◆ DOCUMENT EXCERPT ◆
- Opening Delimiter -

Puzzling During a Pandemic: America’s 3rd Puzzle Craze

August 7th, 2020

By Amy Pepe, Visitor Services and Public Programs Manager at Rose Hill Mansion and Johnston House

The coronavirus pandemic triggered shortages of lots of essential items, from toilet paper to meat products. However, we also saw shortages of some not-so essential items. One of the products that has seen the highest surge in demand during the pandemic? Jigsaw puzzles.

Since March of this year, headlines from NPR, Vanity Fair, and the Guardian (to name just a few) declared that puzzles were in such high demand during the pandemic that puzzle manufacturers were struggling to keep up. In some states, the shortage was complicated by the fact that puzzle manufacturers could not operate as they were not considered essential when stricter measures were in place. Puzzle brands Ceaco and Ravensburger  both reported an over 300% increase in sales in March 2020 than at the same time last year. The puzzle sections in box stores like Target and Wal-Mart were emptied early on, and at some points during the pandemic, it was nearly impossible to order a jigsaw puzzle online from Amazon. Even ordering directly from smaller puzzle retailers, like Dowdle Folk Arts  or White Mountain , could not guarantee in-stock items or timely shipments (I’m still waiting on some that I ordered at the end of April). Some companies are still struggling to catch up to demand, even as restrictions are loosening throughout the country.

- Closing Delimiter -

◆ COMPLETE THE FOLLOWING ◆
(a) Could you write out the stretch of the article on the pandemic puzzle craze from "By Amy Pepe, Visitor" through "pandemic? Jigsaw puzzles.", substituting "COVID-19" for "coronavirus"?
(b) What comes next in the article on the pandemic puzzle craze? Resume it after its final sentence.
These lines have nothing to do with the article on the pandemic puzzle craze.

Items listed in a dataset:

- Opening Delimiter -

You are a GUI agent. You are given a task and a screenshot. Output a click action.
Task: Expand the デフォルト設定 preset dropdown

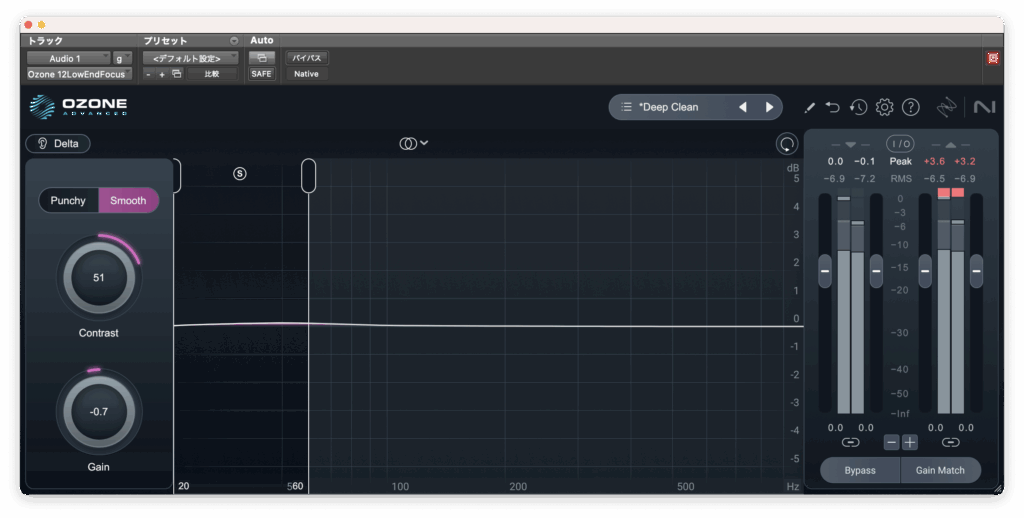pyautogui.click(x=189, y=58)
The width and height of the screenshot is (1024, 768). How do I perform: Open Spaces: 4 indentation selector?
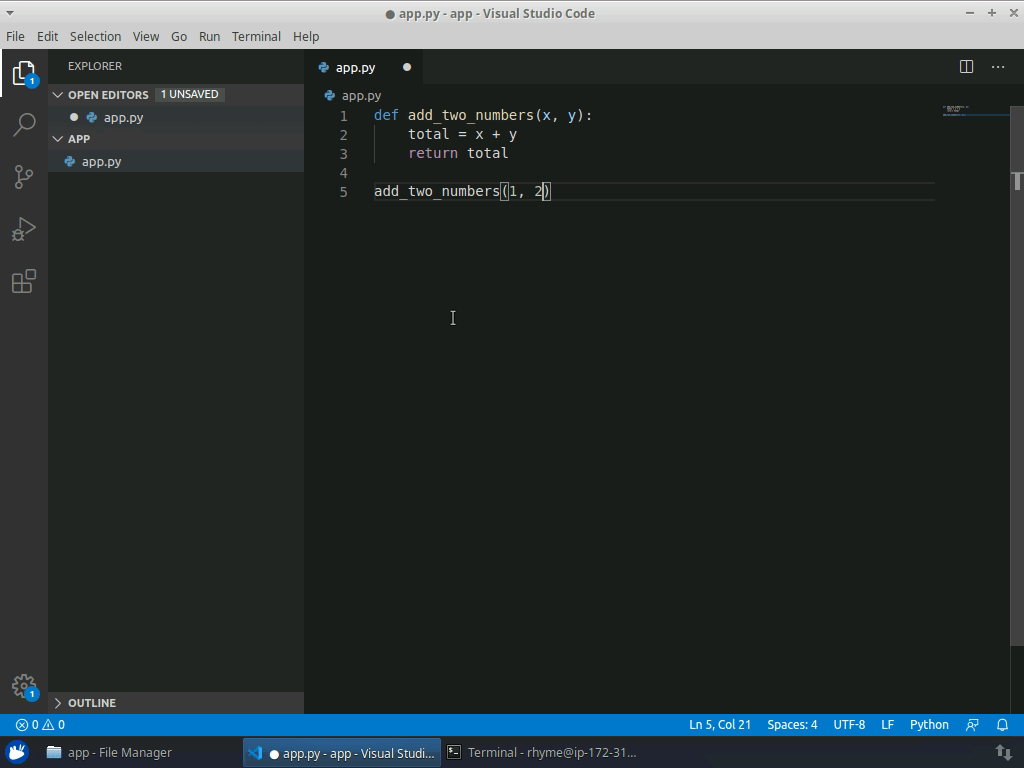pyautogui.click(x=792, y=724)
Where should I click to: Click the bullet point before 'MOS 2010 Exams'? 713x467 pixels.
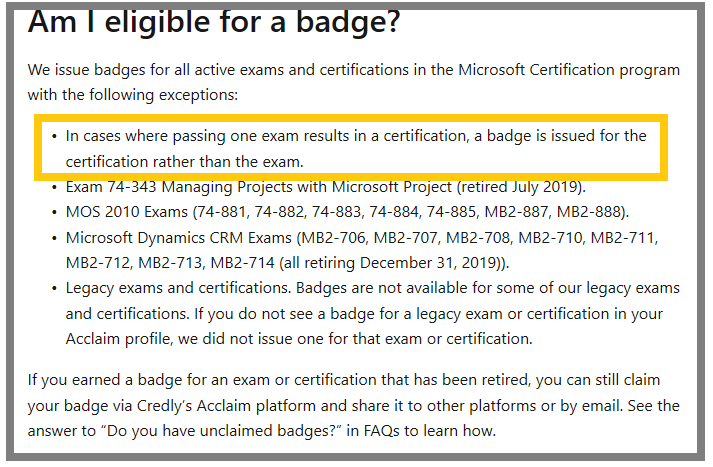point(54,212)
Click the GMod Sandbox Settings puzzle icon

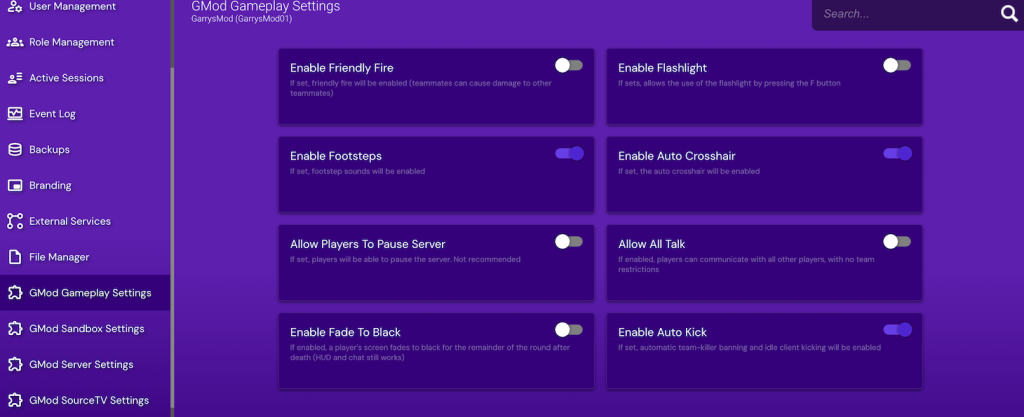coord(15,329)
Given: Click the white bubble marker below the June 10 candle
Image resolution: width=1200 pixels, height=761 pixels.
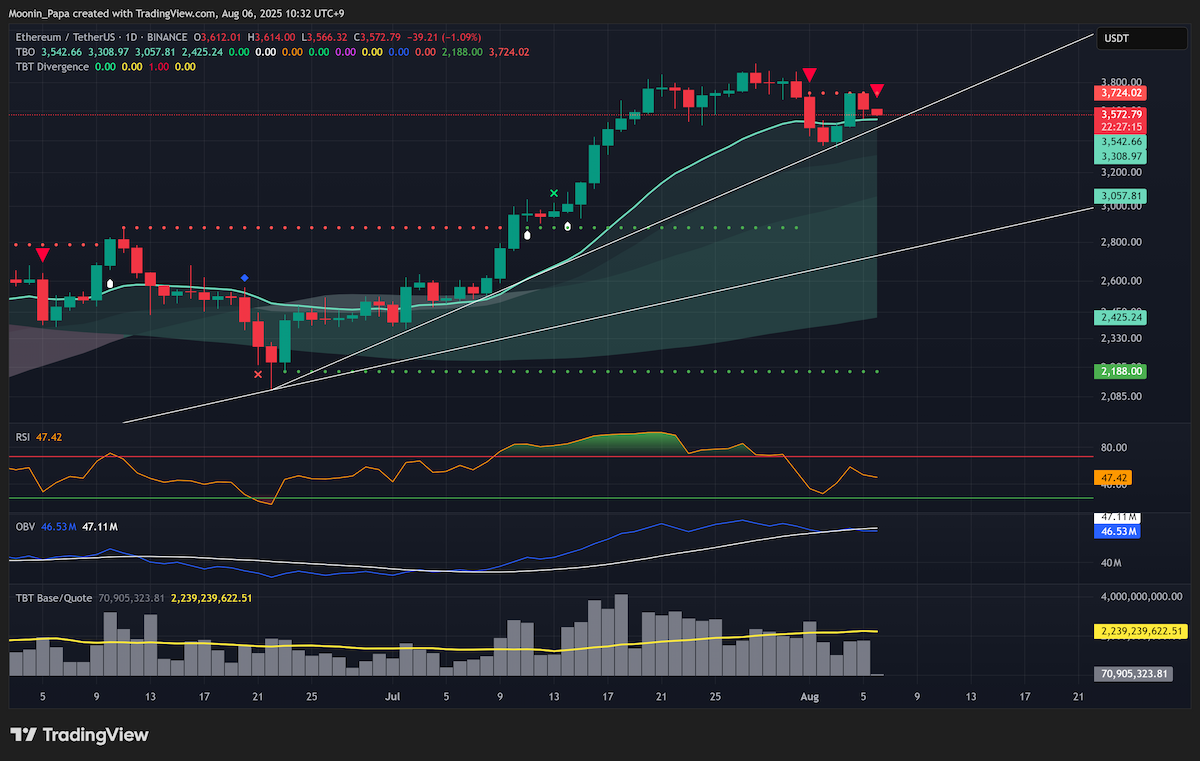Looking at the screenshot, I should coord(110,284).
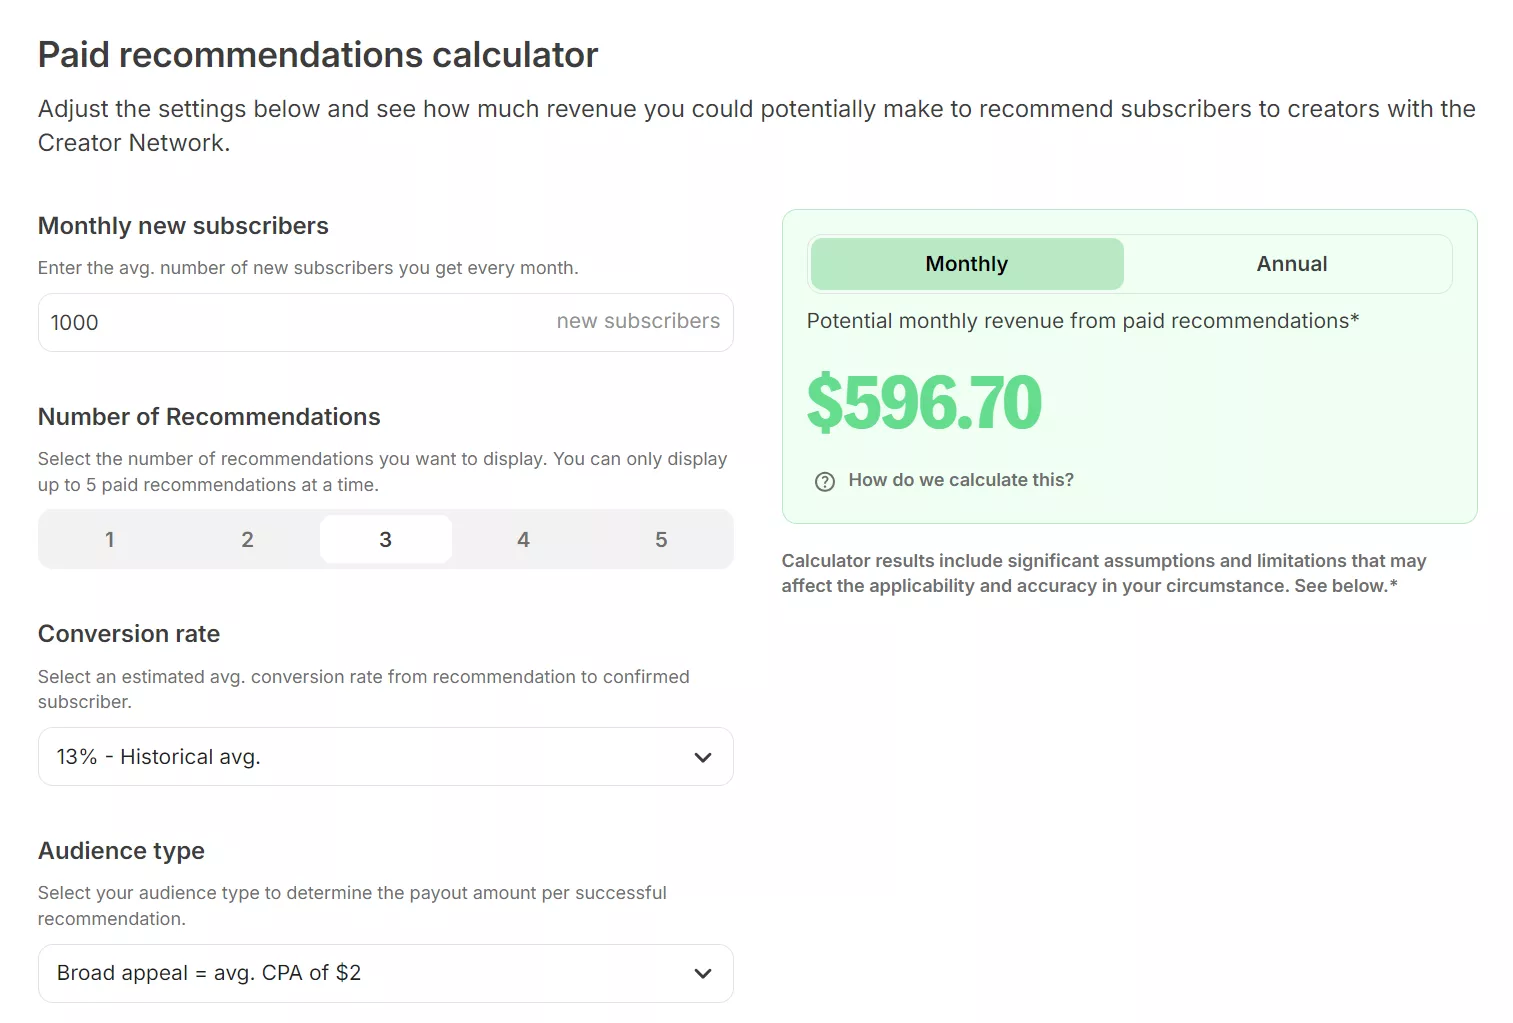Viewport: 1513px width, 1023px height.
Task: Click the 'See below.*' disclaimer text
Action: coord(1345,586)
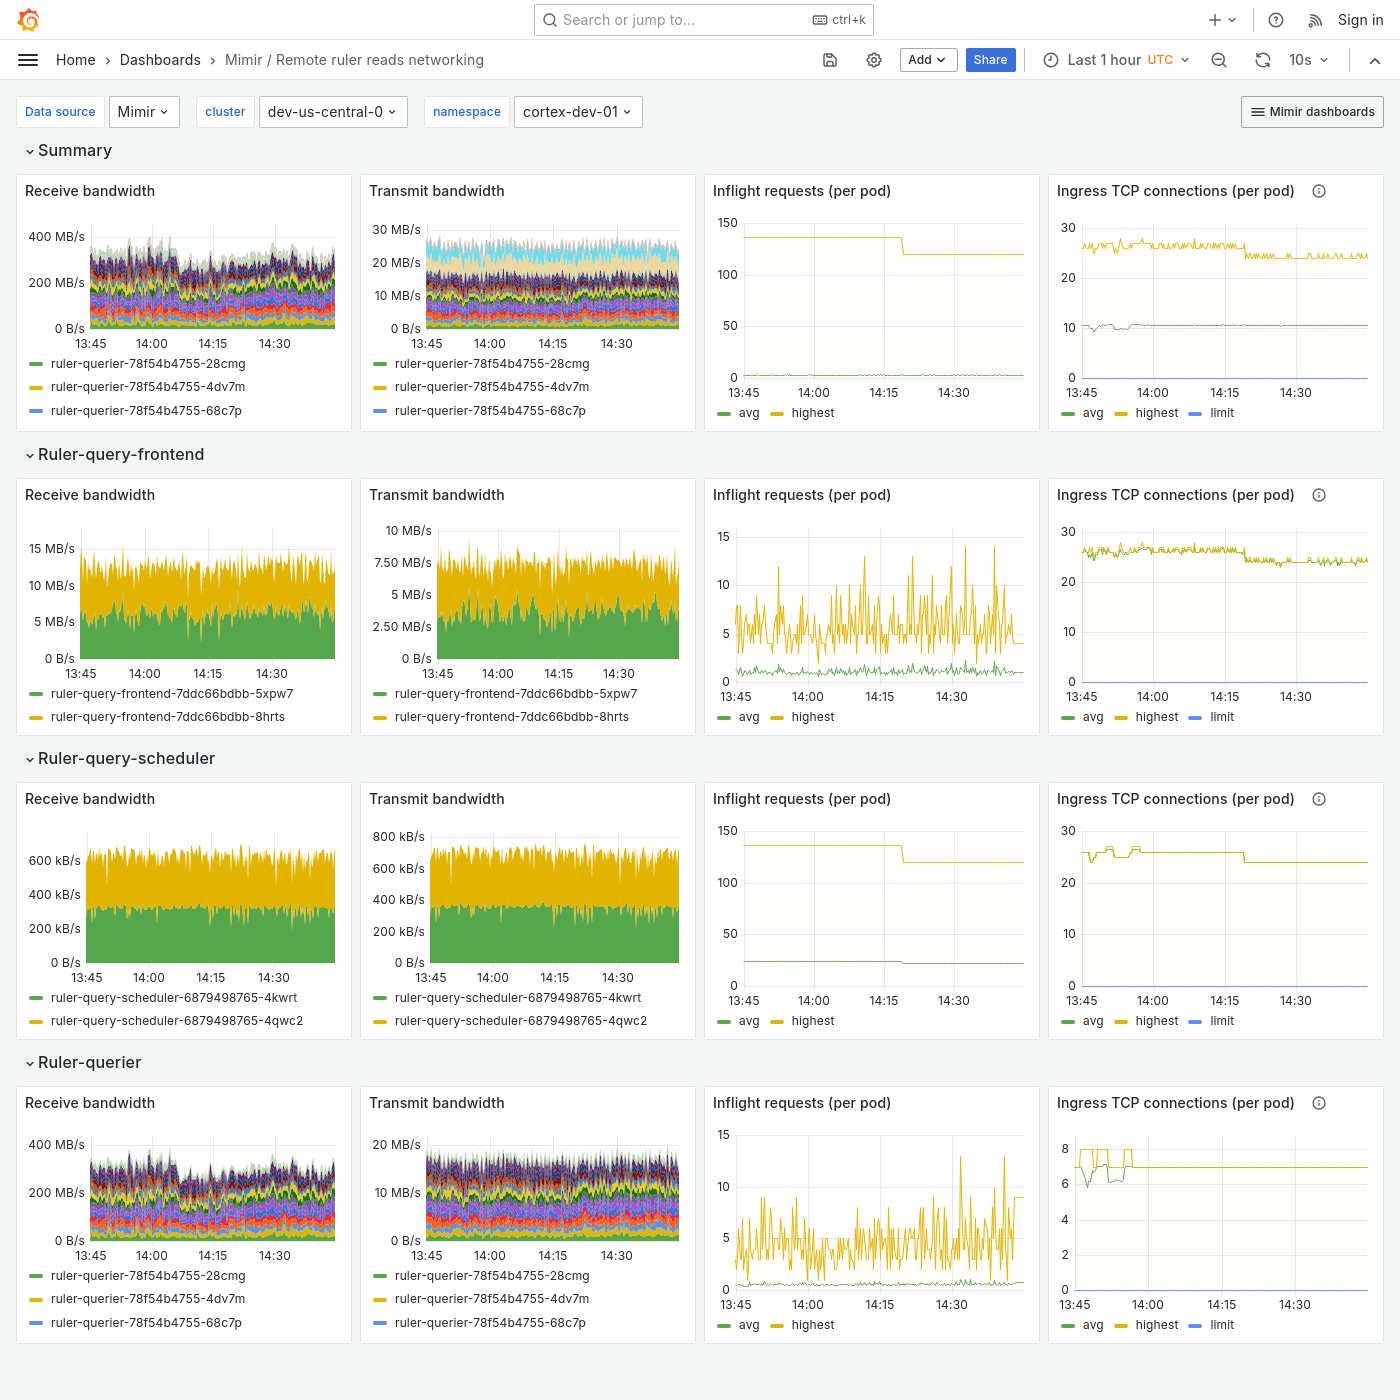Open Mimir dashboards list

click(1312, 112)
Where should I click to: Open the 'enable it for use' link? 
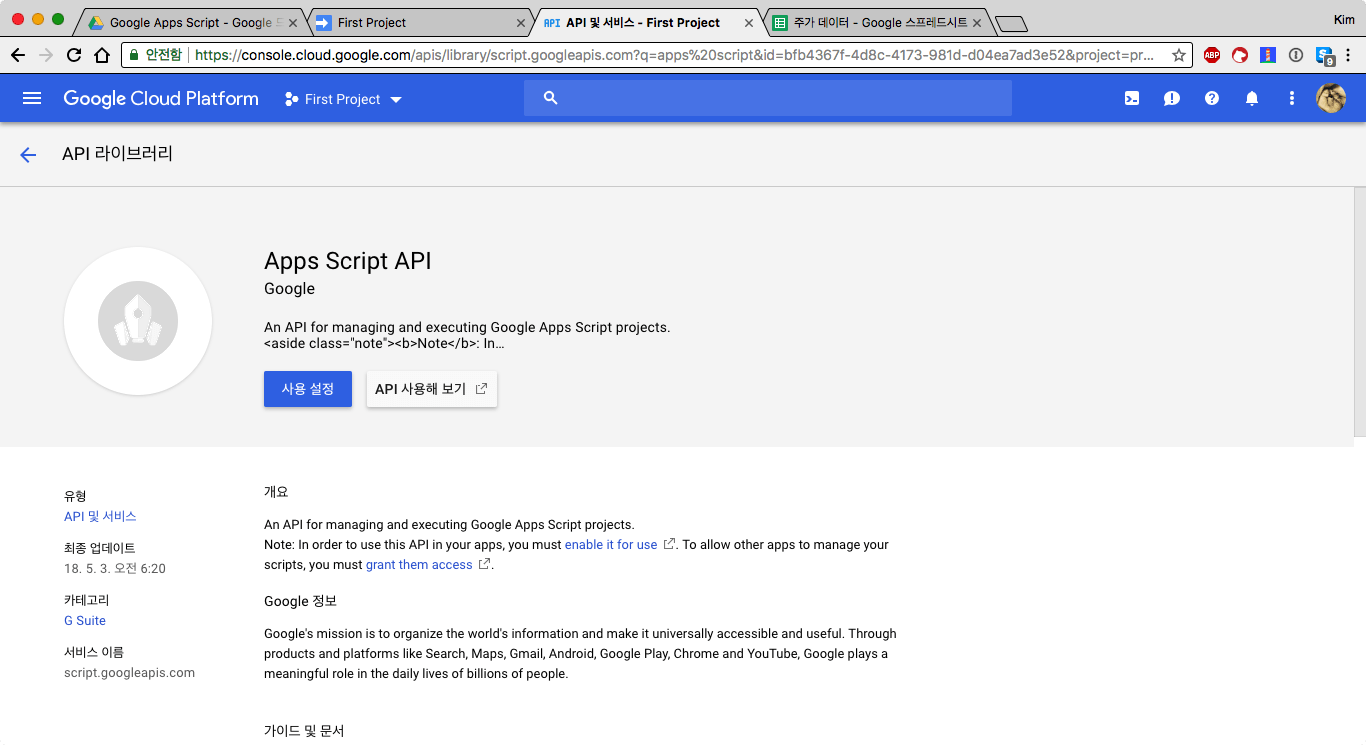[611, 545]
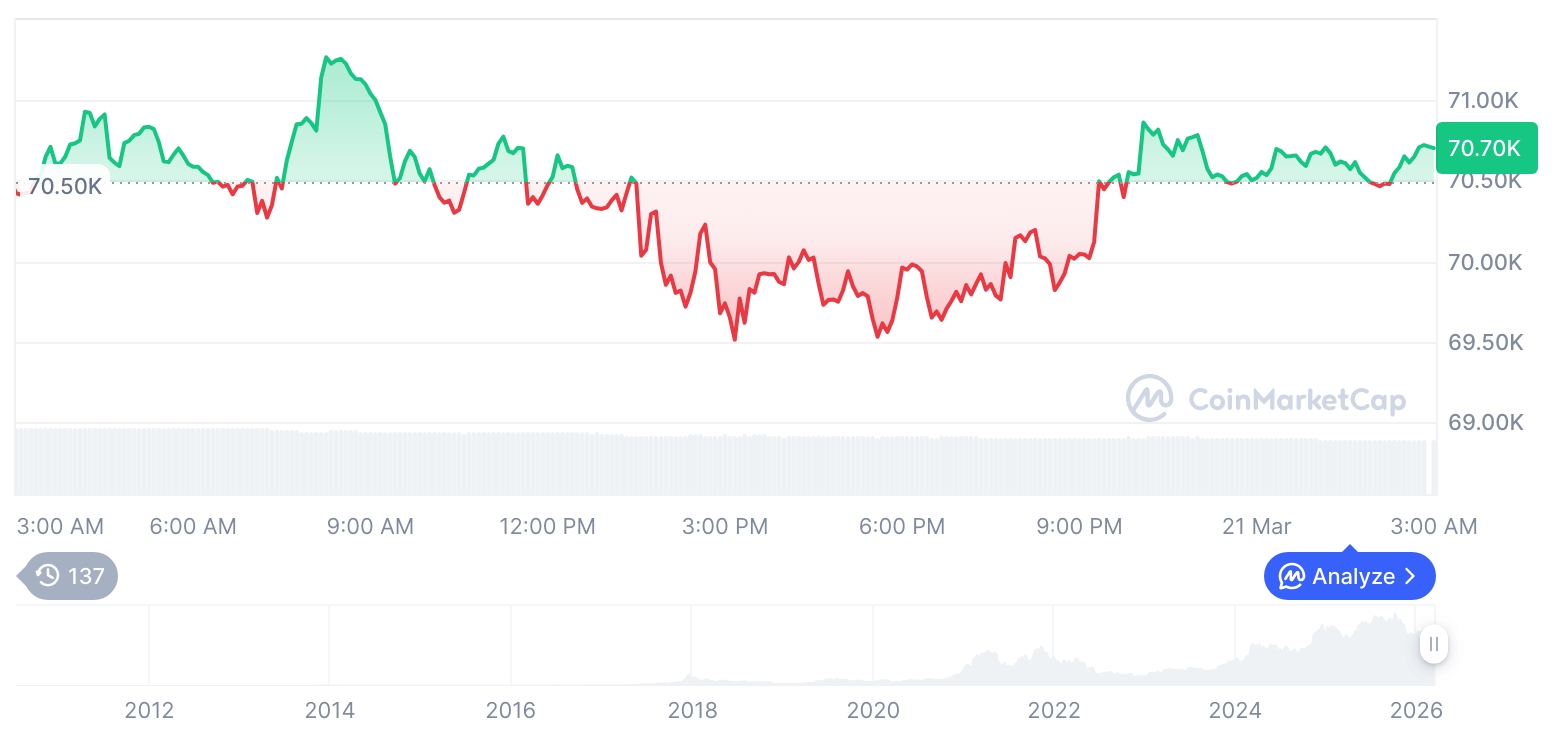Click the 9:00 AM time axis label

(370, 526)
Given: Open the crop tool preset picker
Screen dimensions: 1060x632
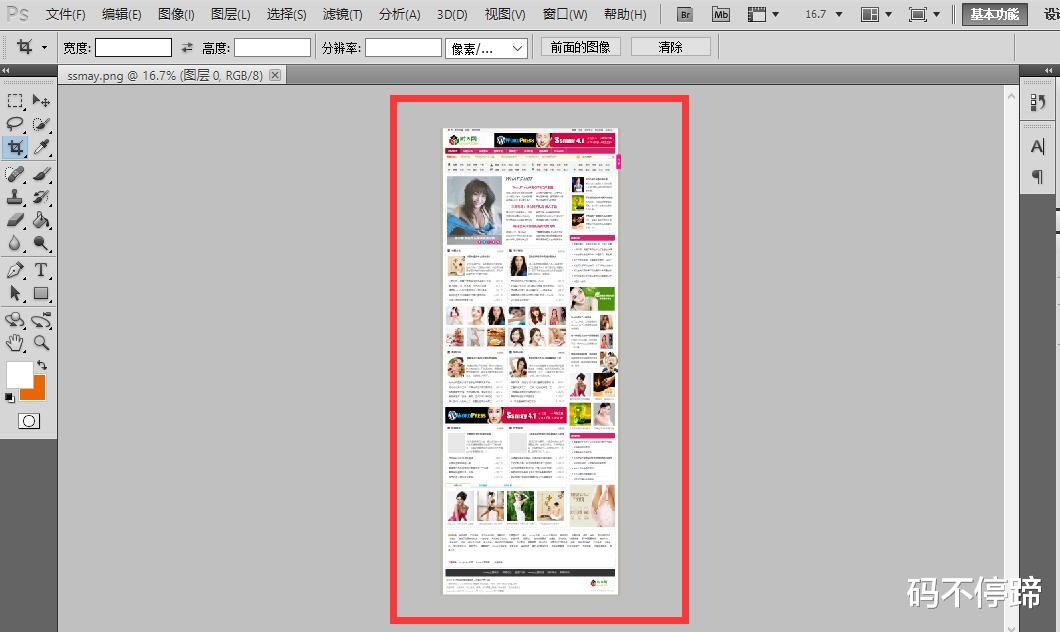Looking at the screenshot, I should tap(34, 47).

- Closing Delimiter -

◆ ANSWER SECTION ◆
(a)
By Amy Pepe, Visitor Services and Public Programs Manager at Rose Hill Mansion and Johnston House

The COVID-19 pandemic triggered shortages of lots of essential items, from toilet paper to meat products. However, we also saw shortages of some not-so essential items. One of the products that has seen the highest surge in demand during the pandemic? Jigsaw puzzles.

(b)
Headlines from articles about puzzles

So, what is behind this puzzle craze? If you take a look historically, it doesn’t come as a surprise. In fact, the increased demand and shortage of jigsaw puzzles during the pandemic may come to be seen as America’s 3rd puzzle craze. Times of high uncertainty, stress, and unemployment have more than once been a boon for the jigsaw puzzle industry.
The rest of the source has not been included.